しかし、作品全体から見れば、アイーダ・ラダメスはキャラクターとすれば、むしろ単純な役です。アムネリスの方が、性格的にはるかに複雑かつ劇的です。「アイーダ」に深い陰影とドラマ性を与え ているのが、アムネリスという存在です。当然のことながら、ヴェルディはアムネリス役の歌手をとても重視しました。ヴェルディは、楽譜出版者のリコルディに次のような手紙を書いています。

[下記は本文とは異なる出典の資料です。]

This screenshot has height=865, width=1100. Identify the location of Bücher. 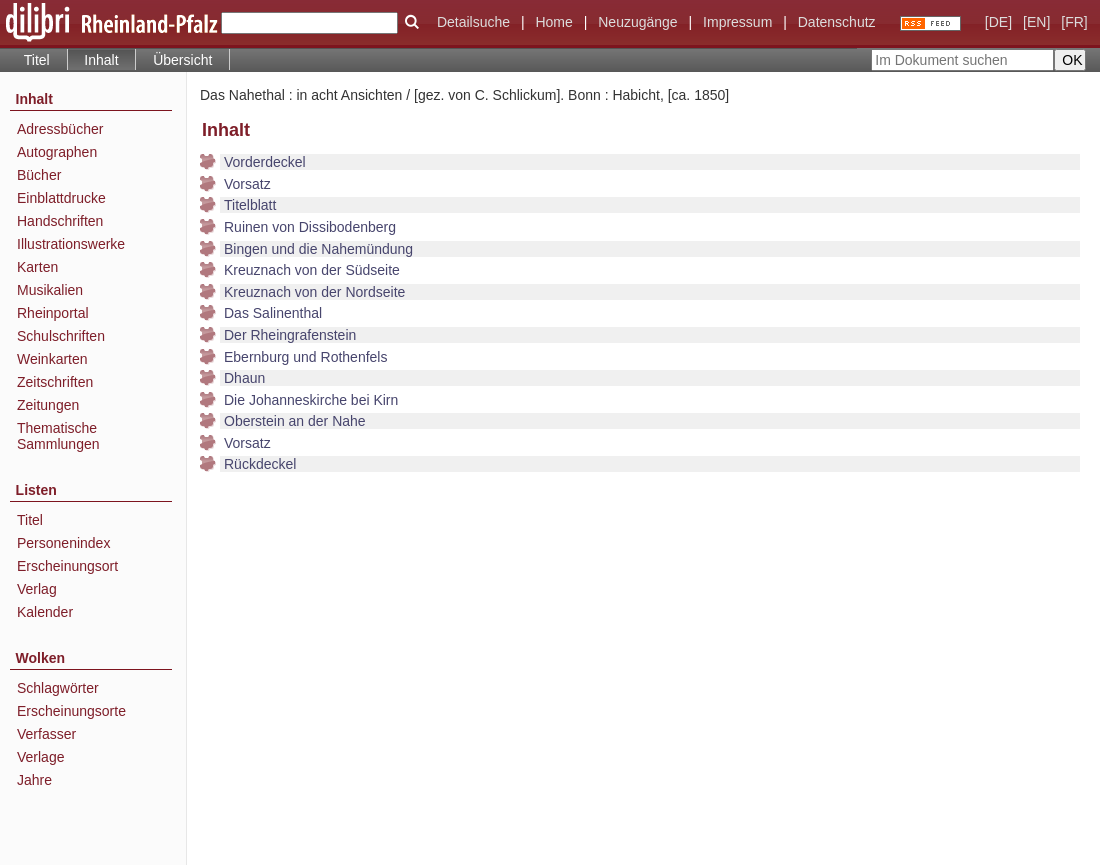
(39, 175).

『あなたは「アイーダ」の台本をご存知だから、アムネリス役には非常に劇的なものの本質をつかみ、場面を支配することのできる芸術家が必要だということはお分かりでしょう。声が美しいだけでは、このパートには十分ではありません。いわゆる歌唱力の完成度というのはほとんど気に留めません。声や魂や、一種の何か ・人がひらめきと呼ぶものは私の方から与えることはできません。それは「魔物を自分のなかに感じる」と呼ばれるものです。』(ヴェルデイ:リコルディ宛:1871年7月10日)

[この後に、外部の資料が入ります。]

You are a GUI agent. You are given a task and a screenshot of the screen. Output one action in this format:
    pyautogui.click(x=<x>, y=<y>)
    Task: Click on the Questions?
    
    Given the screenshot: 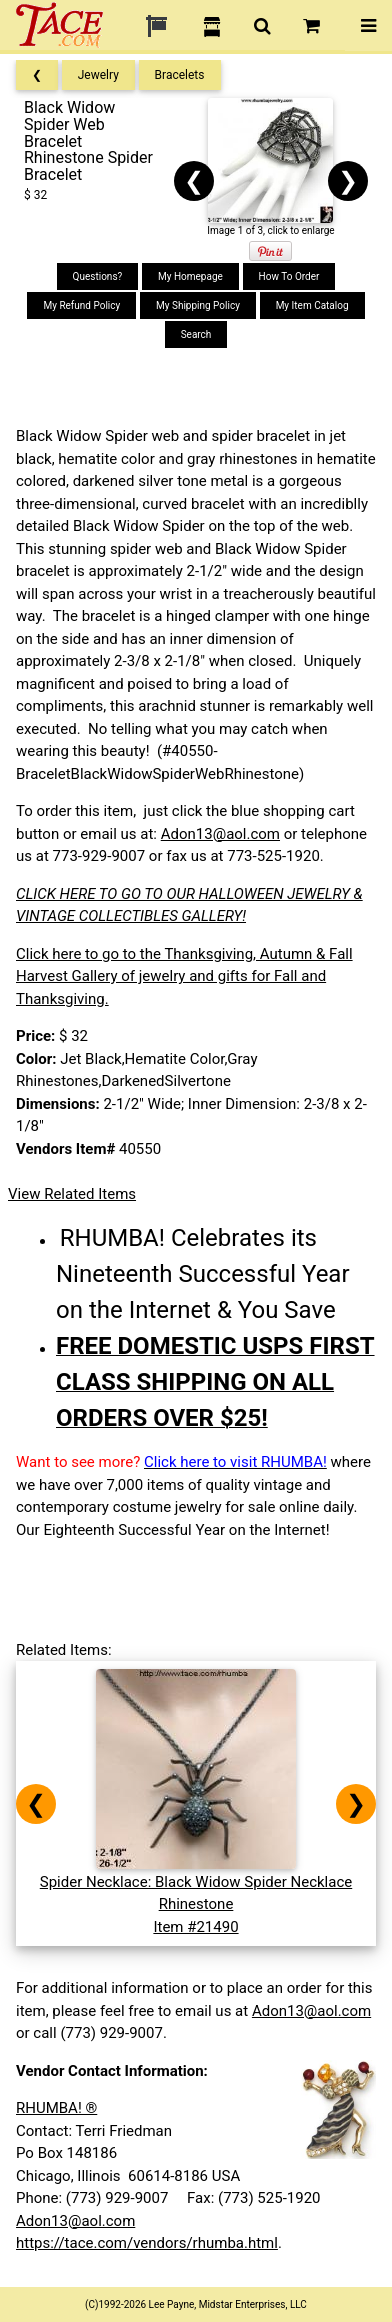 What is the action you would take?
    pyautogui.click(x=98, y=276)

アムネリスはアイーダの恋敵であり、プライドが高く・自分が王女だからラダメスが自分を愛するのが当然と思っているところがあり、 しかし、ラダメスが自分に関心を示さないので、嫉妬に狂って、結果的にラダメスを破滅に追い込みます。しかし、裁判の場(第4幕第1場)においてアムネリスはラダメスに生き埋めの刑を宣告する祭司たちに向かって、怒りと呪いの言葉をぶつけます。この台詞が、「アイーダ」の最重要の台詞です。(この点については後ほど改めて考えます。谷崎潤一郎も激賞した歴史的なアムネリス歌手シミオナートのこの場面の映像をご覧になりたい方はこちら。1961年NHKイタリア・オペラ。)

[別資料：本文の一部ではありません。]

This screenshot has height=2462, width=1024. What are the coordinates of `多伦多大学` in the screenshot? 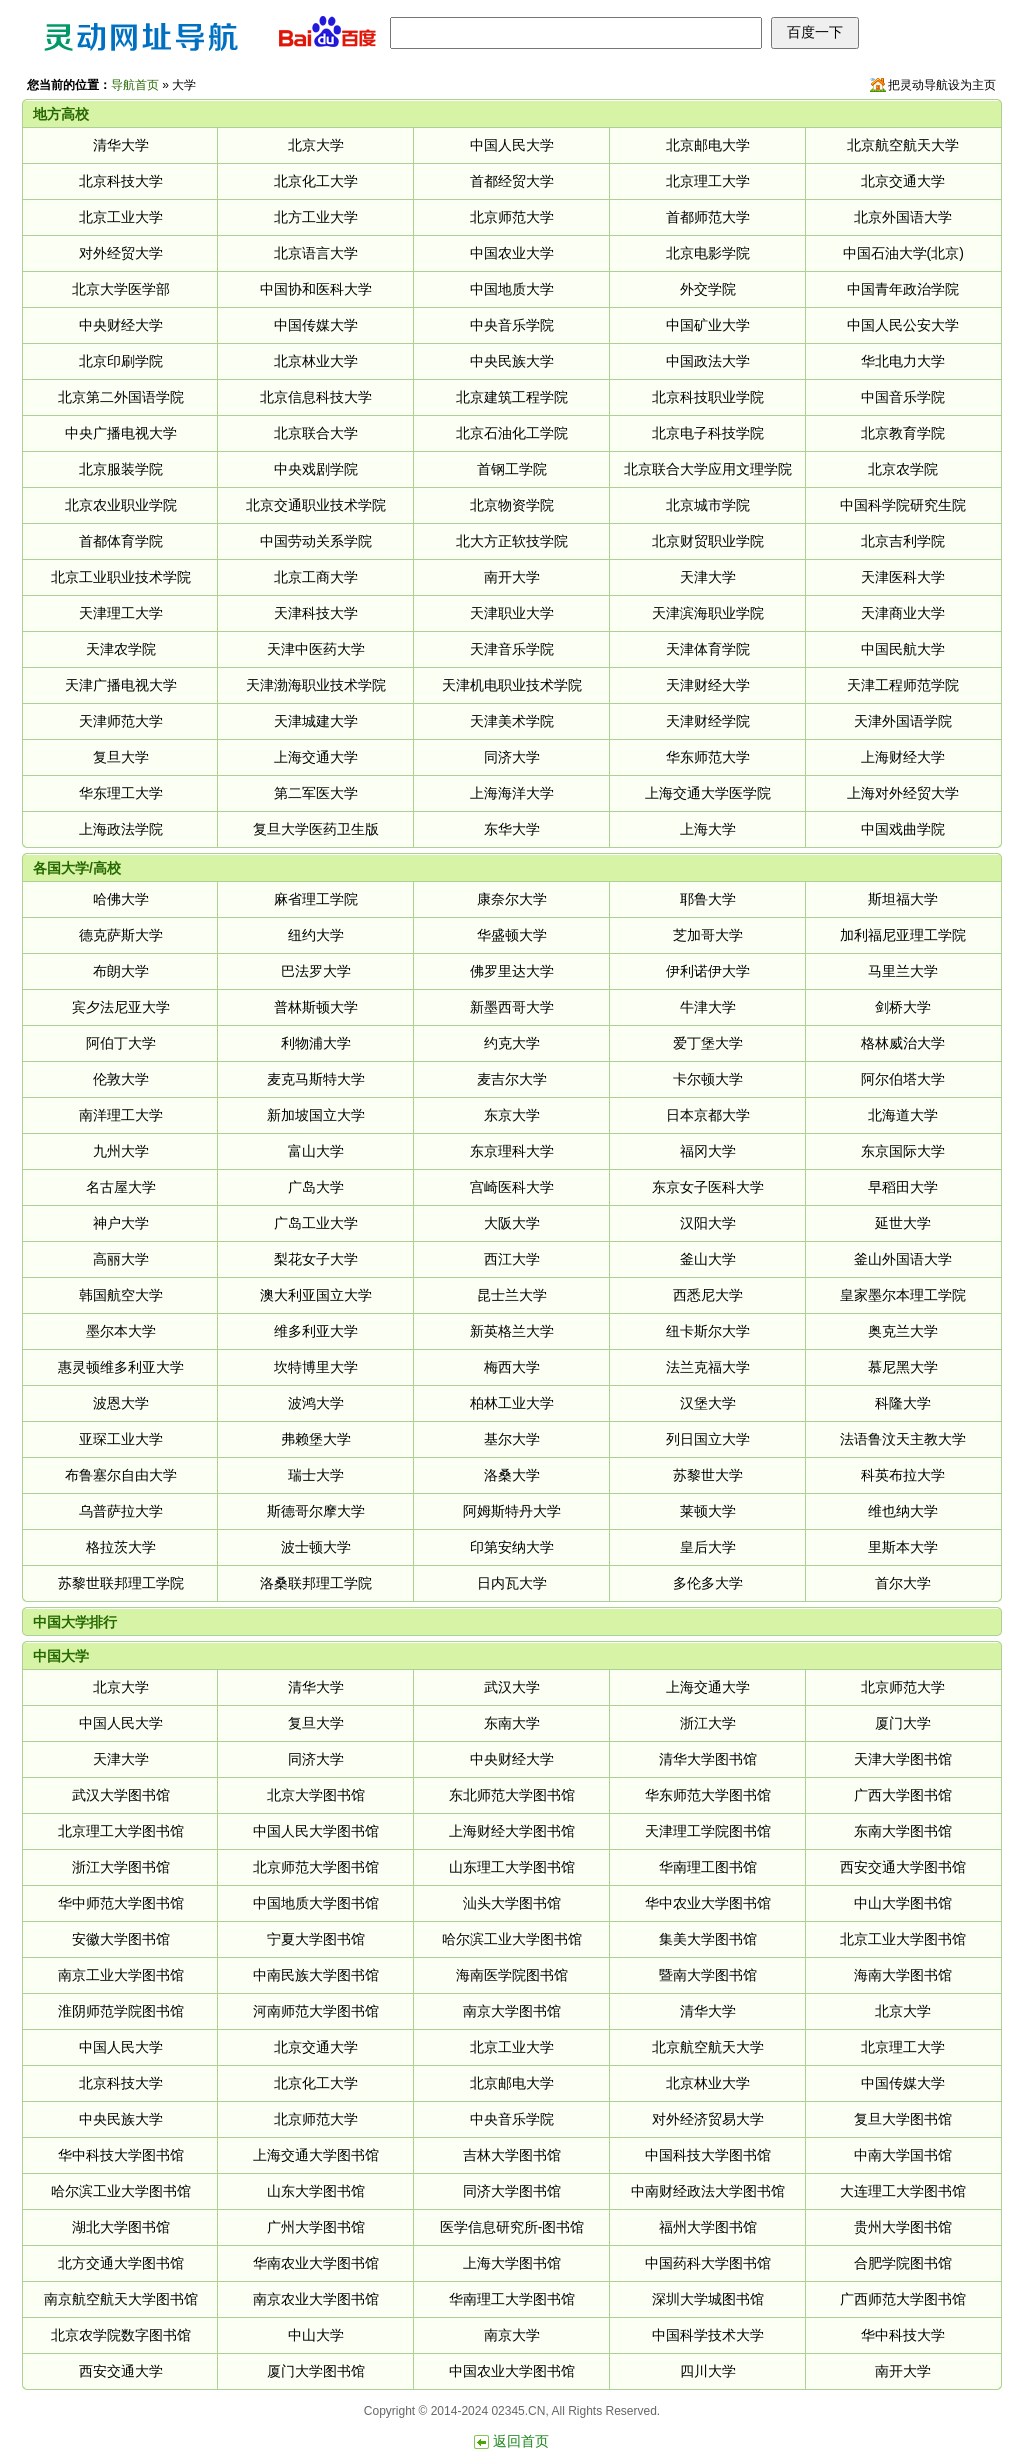 It's located at (708, 1583). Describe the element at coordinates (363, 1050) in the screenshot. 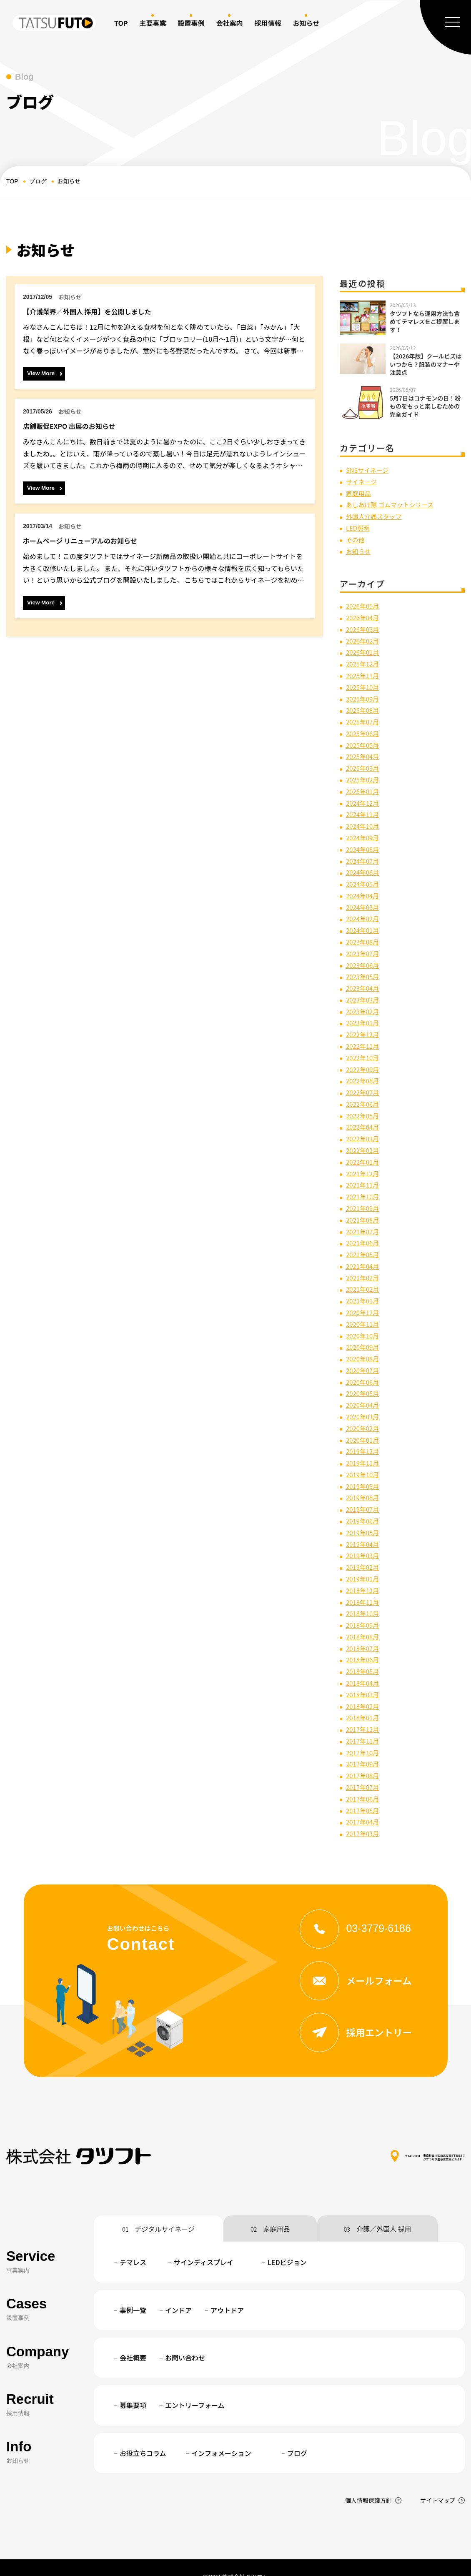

『あの方は生きながら墓に埋められるのですと・・・おお、無慈悲な人たちよ。あの方の血にも飽きたらないで・・天の従者と自らを呼ぶのか。祭司たちよ、あなた方は罪を犯したのです。血で飾り立てた卑しき虎よ。あなた方は大地と神々を侮辱したのです。(中略) 祭司の長よ、お前が殺してしまうあの人は、ご存知のように、かつて私が愛した人なのです。あなた方は罪なき者を罰したのです。むごい人たちよ、呪いがあなたたちの上にあるように。天の復讐が降るでしょう。』(第4幕第1場)

アイーダ/ラダメスは、苛酷な運命に対して沈黙を守り、祭司たちに呪いの言葉を浴びせることはありません。その代わりをアムネリスが勤めているのです。そしてヴェルディの秘められた憤激を、アムネリスが代わりに吐き出してもいます。この場が「アイーダ」のクライマックスであることは、「アイーダ」成立過程を踏まえれば、納得できます。 「アイーダ」のドラマを動かし・ドラマに明確な方向性を与えるのが、アムネリスなのです。「アイーダ」フィナーレは、地下墓のなかに生きたまま閉じ込められて死を待つアイーダ/ラダメスの二重唱ですが、地上では喪服に身を包んだアムネリスがこれに唱和して・祈りの言葉を捧げながら音楽が終わります。(この最後のシーンについては後ほど考えます。)

『あなたの上に平安がありますように。いとしい御からだよ・・・心静めしイシスの神よ・・あなたには天が開く。』(第4幕最終場面)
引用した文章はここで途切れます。